▶ **About this exercise**
Print the entries exactly as given.

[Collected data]
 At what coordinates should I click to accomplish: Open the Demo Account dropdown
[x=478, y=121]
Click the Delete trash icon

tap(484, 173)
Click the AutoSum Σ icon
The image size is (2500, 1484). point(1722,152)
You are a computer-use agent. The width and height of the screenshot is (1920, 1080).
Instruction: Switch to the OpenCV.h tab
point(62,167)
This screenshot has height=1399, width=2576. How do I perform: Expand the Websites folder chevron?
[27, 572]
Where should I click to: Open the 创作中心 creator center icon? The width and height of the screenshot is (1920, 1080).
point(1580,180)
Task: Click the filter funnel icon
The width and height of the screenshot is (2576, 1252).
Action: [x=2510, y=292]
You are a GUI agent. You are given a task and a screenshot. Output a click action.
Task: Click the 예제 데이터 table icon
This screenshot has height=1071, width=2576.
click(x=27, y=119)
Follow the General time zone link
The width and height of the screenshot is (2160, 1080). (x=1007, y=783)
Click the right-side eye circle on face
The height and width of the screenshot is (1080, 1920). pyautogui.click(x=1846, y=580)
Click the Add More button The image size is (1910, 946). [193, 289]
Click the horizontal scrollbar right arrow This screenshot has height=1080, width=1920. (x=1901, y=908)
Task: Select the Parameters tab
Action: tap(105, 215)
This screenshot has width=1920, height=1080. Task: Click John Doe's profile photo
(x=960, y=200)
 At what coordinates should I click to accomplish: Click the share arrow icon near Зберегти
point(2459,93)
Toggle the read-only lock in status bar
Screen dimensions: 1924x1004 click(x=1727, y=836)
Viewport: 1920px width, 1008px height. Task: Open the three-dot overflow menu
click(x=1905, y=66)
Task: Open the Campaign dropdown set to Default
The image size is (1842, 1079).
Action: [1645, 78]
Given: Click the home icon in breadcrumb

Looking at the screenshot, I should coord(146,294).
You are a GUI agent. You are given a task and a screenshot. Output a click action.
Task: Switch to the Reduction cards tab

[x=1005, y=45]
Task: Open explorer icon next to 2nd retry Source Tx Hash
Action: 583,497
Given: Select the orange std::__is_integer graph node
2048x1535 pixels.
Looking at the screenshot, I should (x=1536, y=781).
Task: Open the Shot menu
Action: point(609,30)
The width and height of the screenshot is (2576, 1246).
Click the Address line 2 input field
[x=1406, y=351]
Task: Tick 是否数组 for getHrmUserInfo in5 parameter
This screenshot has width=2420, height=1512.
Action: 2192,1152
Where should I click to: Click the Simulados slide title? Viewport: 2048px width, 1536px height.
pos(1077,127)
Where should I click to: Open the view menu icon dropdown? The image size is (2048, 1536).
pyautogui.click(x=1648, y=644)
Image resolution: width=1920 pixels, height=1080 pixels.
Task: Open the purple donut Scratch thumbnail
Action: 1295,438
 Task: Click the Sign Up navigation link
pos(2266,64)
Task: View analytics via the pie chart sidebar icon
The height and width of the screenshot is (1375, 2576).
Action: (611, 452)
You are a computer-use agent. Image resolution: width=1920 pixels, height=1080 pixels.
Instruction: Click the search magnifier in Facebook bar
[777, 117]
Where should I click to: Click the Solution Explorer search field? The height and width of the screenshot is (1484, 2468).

▶ **Output of the task**
 At what coordinates should I click to accomplish: Open the Demo Account dropdown
[x=478, y=121]
Click the Delete trash icon

tap(484, 173)
Click the AutoSum Σ icon
The image size is (2500, 1484). point(1722,152)
You are a computer-use agent. The width and height of the screenshot is (1920, 1080).
Instruction: Switch to the OpenCV.h tab
point(62,167)
This screenshot has height=1399, width=2576. How do I perform: Expand the Websites folder chevron?
[27, 572]
Where should I click to: Open the 创作中心 creator center icon? The width and height of the screenshot is (1920, 1080).
point(1580,180)
Task: Click the filter funnel icon
The width and height of the screenshot is (2576, 1252).
Action: [x=2510, y=292]
You are a GUI agent. You are given a task and a screenshot. Output a click action.
Task: Click the 예제 데이터 table icon
This screenshot has height=1071, width=2576.
click(x=27, y=119)
Follow the General time zone link
The width and height of the screenshot is (2160, 1080). (x=1007, y=783)
Click the right-side eye circle on face
The height and width of the screenshot is (1080, 1920). pyautogui.click(x=1846, y=580)
Click the Add More button The image size is (1910, 946). [193, 289]
Click the horizontal scrollbar right arrow This screenshot has height=1080, width=1920. (x=1901, y=908)
Task: Select the Parameters tab
Action: tap(105, 215)
This screenshot has width=1920, height=1080. Task: Click John Doe's profile photo
(x=960, y=200)
 At what coordinates should I click to accomplish: Click the share arrow icon near Зберегти
point(2459,93)
Toggle the read-only lock in status bar
Screen dimensions: 1924x1004 click(x=1727, y=836)
Viewport: 1920px width, 1008px height. Task: Open the three-dot overflow menu
click(x=1905, y=66)
Task: Open the Campaign dropdown set to Default
The image size is (1842, 1079).
Action: [1645, 78]
Given: Click the home icon in breadcrumb

Looking at the screenshot, I should coord(146,294).
You are a GUI agent. You are given a task and a screenshot. Output a click action.
Task: Switch to the Reduction cards tab

[x=1005, y=45]
Task: Open explorer icon next to 2nd retry Source Tx Hash
Action: 583,497
Given: Select the orange std::__is_integer graph node
2048x1535 pixels.
Looking at the screenshot, I should (x=1536, y=781).
Task: Open the Shot menu
Action: point(609,30)
The width and height of the screenshot is (2576, 1246).
Click the Address line 2 input field
[x=1406, y=351]
Task: Tick 是否数组 for getHrmUserInfo in5 parameter
This screenshot has width=2420, height=1512.
Action: 2192,1152
Where should I click to: Click the Simulados slide title? Viewport: 2048px width, 1536px height.
pos(1077,127)
Where should I click to: Open the view menu icon dropdown? The image size is (2048, 1536).
pyautogui.click(x=1648, y=644)
Image resolution: width=1920 pixels, height=1080 pixels.
Task: Open the purple donut Scratch thumbnail
Action: 1295,438
 Task: Click the Sign Up navigation link
pos(2266,64)
Task: View analytics via the pie chart sidebar icon
The height and width of the screenshot is (1375, 2576).
Action: (611, 452)
You are a computer-use agent. Image resolution: width=1920 pixels, height=1080 pixels.
Instruction: Click the search magnifier in Facebook bar
[777, 117]
Where should I click to: Click the Solution Explorer search field? The height and width of the screenshot is (1484, 2468).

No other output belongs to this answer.